Lovella May Borg was born in Oakland in May 1936 to Swedish-American parents. Her father Emil was a piano teacher and church organist. But seeing the trumpeter Chet Baker and saxophonist Gerry Mulligan play in a bar in San Francisco in the early 1950s proved a pivotal moment. “That show was a big deal in my leaving church music behind and going to the music of the devil.”
Bley pursued that profane vocation with enthusiasm, dropping out of school at 15 and playing piano in jazz joints around the Bay Area. When she was 17, she hitched a ride to New York and got her first job in a club after lying about her age.
In the late 1950s, the Bleys moved back briefly to Los Angeles, where Paul was playing a string of club dates with a quintet comprising saxophonist Ornette Coleman, trumpeter Don Cherry, bassist Charlie Haden and drummer Billy Higgins.
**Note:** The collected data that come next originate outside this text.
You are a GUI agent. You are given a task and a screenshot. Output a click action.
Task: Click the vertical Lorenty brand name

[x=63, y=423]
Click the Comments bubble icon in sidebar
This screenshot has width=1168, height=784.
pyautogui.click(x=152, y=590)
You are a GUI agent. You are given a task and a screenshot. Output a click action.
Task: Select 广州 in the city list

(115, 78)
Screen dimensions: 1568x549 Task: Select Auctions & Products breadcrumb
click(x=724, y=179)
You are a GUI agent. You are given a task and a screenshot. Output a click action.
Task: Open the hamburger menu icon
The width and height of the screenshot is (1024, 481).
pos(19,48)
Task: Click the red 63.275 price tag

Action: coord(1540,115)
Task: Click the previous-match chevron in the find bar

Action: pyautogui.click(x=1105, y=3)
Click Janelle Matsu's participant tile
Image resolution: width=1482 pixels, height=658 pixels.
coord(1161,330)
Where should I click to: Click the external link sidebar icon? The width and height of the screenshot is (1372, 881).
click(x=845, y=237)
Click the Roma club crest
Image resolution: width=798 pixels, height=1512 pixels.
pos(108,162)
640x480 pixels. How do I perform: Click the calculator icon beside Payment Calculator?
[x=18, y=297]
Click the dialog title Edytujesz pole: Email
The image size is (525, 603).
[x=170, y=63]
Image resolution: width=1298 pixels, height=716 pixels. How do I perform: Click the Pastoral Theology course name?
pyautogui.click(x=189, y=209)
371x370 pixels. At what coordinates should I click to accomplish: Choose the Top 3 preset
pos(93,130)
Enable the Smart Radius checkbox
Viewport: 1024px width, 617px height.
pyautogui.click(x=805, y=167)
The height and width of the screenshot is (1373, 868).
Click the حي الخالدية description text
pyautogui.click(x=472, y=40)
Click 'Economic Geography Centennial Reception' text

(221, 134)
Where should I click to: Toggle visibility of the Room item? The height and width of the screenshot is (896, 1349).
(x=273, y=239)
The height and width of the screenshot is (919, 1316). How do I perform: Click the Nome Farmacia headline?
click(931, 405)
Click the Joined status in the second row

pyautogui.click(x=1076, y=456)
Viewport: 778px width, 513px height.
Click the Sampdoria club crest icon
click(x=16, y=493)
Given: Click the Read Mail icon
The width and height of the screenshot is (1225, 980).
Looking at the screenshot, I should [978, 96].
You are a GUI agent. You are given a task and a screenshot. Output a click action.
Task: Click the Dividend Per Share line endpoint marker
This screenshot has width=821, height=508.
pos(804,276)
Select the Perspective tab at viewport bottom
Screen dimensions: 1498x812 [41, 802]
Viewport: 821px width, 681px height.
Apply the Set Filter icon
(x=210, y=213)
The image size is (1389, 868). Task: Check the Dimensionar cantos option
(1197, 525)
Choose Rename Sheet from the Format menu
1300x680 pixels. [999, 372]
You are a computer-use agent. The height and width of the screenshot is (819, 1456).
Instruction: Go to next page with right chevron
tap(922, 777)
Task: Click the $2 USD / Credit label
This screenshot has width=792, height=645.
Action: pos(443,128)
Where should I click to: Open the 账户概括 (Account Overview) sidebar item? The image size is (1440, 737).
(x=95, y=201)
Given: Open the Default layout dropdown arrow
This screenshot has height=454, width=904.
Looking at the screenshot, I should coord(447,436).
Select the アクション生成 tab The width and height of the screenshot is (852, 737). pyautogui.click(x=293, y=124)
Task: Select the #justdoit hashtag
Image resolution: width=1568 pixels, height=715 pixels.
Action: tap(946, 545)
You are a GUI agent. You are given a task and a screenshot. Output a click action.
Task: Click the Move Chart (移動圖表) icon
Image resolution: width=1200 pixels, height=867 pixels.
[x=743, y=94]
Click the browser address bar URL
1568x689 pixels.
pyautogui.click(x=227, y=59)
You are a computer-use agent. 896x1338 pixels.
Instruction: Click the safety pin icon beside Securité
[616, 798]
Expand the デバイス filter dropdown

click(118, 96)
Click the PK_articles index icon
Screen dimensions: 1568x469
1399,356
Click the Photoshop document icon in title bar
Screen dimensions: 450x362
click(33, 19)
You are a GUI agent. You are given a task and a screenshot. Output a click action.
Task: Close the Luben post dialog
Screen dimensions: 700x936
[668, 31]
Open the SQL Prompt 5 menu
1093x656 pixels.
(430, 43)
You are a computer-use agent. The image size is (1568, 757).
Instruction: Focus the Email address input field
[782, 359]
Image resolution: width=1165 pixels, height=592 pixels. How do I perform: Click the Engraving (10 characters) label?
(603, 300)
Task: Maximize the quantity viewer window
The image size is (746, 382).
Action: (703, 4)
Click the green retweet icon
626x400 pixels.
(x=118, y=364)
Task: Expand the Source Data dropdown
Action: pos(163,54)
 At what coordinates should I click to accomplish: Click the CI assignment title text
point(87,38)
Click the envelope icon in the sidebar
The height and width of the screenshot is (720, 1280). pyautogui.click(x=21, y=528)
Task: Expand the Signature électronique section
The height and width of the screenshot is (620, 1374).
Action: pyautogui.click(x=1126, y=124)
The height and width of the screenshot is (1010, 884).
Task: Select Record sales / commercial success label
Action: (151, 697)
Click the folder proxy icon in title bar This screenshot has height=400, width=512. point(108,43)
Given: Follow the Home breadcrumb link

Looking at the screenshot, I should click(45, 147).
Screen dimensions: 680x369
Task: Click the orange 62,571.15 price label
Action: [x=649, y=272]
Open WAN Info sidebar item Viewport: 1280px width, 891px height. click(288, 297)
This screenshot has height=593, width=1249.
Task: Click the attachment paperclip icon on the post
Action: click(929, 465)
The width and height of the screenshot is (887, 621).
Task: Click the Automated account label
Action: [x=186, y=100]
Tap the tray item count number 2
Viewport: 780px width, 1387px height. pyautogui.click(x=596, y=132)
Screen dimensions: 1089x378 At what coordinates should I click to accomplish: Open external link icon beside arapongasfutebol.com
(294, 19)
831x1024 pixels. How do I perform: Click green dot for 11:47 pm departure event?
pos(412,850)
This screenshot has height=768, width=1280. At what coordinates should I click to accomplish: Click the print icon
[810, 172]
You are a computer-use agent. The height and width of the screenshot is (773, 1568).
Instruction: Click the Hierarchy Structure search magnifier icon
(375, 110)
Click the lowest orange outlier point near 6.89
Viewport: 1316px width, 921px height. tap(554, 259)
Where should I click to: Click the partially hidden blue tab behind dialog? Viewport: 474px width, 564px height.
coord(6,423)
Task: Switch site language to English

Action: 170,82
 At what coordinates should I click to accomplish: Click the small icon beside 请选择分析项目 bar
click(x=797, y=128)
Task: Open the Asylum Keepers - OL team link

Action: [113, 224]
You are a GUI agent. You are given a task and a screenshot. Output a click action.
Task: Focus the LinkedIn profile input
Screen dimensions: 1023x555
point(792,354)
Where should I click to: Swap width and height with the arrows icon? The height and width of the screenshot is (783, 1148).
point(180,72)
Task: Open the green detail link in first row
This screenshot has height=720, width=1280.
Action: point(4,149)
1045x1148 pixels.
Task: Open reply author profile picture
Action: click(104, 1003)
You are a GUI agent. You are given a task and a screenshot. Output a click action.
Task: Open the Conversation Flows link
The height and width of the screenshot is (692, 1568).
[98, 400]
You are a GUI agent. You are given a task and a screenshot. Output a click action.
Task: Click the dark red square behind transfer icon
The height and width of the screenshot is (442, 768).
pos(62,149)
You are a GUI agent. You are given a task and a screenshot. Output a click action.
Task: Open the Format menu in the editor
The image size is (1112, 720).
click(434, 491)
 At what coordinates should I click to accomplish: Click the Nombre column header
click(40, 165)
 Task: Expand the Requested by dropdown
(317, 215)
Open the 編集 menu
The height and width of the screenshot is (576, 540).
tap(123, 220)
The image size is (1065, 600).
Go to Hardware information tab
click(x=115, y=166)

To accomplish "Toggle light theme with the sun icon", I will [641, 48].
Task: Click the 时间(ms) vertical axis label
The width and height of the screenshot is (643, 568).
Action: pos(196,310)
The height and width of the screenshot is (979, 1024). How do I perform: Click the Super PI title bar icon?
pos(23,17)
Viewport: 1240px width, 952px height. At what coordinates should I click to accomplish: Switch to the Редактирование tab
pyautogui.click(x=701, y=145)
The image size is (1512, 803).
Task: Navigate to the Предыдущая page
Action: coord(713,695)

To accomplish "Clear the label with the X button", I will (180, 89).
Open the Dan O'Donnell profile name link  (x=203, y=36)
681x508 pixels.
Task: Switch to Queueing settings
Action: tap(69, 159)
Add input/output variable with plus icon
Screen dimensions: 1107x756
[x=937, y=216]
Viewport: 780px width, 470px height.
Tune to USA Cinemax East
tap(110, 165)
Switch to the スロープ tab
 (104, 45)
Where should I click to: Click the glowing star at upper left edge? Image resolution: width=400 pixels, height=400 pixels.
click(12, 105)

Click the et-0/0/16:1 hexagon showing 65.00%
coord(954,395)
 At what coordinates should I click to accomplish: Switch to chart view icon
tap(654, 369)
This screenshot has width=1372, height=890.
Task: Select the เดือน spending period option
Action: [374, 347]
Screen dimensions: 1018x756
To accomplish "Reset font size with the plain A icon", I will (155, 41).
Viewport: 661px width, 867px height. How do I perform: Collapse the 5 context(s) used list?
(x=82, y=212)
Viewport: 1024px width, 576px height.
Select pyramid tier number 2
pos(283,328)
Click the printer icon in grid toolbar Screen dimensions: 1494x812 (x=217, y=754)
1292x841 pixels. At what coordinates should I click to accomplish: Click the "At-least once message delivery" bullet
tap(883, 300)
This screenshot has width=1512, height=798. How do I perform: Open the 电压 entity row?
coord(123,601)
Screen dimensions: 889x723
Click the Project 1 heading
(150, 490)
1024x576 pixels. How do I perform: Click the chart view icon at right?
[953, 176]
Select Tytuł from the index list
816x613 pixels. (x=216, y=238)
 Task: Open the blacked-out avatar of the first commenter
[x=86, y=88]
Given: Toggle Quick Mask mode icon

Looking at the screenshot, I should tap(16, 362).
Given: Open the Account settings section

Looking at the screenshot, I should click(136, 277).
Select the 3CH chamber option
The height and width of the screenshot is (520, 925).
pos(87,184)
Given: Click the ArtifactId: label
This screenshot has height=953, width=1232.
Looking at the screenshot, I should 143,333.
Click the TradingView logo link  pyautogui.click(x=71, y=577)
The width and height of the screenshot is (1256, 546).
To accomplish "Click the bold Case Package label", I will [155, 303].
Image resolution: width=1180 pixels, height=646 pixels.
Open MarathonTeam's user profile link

Cherry and Haden would go on to become long-term collaborators of hers.
The LA shows were a kind of primal scene for what became known as “free jazz”. Bley sat beneath her husband’s piano and made primitive recordings of the performances, which included many of her own compositions, as well as Coleman’s.
She was not an uncritical camp follower of the emerging avant-garde in jazz, however. “Just as it was, I thought free jazz needed work,” she said.
After she and her husband moved back to New York, Bley’s reputation as a composer blossomed. Many of the leading jazz artists of the day recorded her compositions — including George Russell, Gary Burton and Jimmy Giuffre. And in 1960, she also started performing in a duo with the bassist Steve Swallow, whom she would later marry. (She was married three times.)
By the late 1960s, Bley began to focus on arranging for larger groups. Three albums from this period — Burton’s A Genuine Tong Funeral (1967), Haden’s Liberation Music Orchestra (1970) and Escalator Over the Hill (1971), a jazz opera (or “chronotransduction”) that she wrote with her friend Paul Haines — cemented her standing with both her peers and the critics.
In the mid-1970s, Bley and her second husband, the trumpeter Michael Mantler, founded WATT Records. She also toured intensively as a performer, leading the Carla Bley Band with Mantler, Swallow, the trombonist Roswell Rudd and drummer D Sharpe.
The English composer Gavin Bryars once noted Bley’s “remarkable and commendable loyalty” to a core group of collaborators. “I’m just a composer,” she told DownBeat magazine in 1984. “I use jazz musicians because they’re smarter, and they can save your ass in a bad situation . . . I need all the help I can get.”